Te veo diariamente cruzar la avenida principal, en ocasiones volteas de manera ligeramente ansiosa a ambos lados de la calle, como si esperaras el impacto de algún bólido certero, otras tantas lo haces entre el conglomerado de gente, navegas con ellos, tu cuerpo es arrastrado por la marea humana, llevas la cabeza abajo, mirando el piso.
En alguna oportunidad te encontré en la tienda de conveniencia, hablabas por el móvil, al cruzarnos bailamos en ese extraño comportamiento que se adopta cuando no sabes qué lado escoger para evitar el choque con el de enfrente, hiciste una mueca simulando una risa discreta y haciendo un movimiento con la cabeza pediste permiso.

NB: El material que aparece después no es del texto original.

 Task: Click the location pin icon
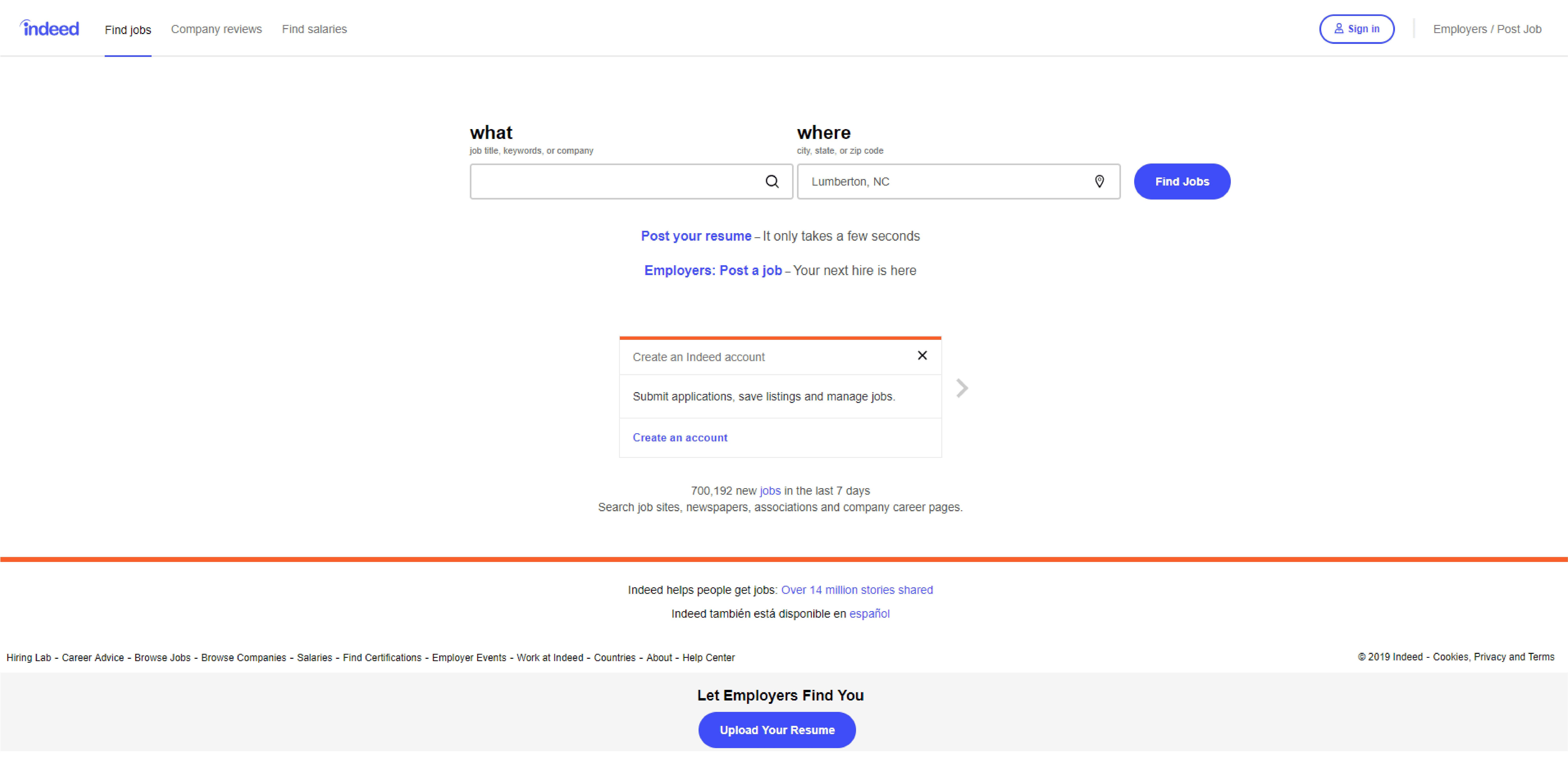point(1099,181)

Soy su madre –dijiste a la persona del otro lado de la línea- yo sé qué le hace falta y que no.
Seguiste conversando en el fondo del pasillo y al colgar la llamada te detuviste frente a los refrigeradores, con la mirada perdida, como si estuvieses paralizada; cuando recobraste el movimiento te secabas los ojos con las mangas del suéter café mientras escogías un yogur. Sentí una opresión en el pecho y me acerque para ofrecerte papel.
¿Estás bien? –pregunté sin pensarlo-.
Flores rojas –contestaste-, su padre quiere llevarle flores rojas al panteón, pero yo sé que no le van a gustar, su color favorito era el amarillo.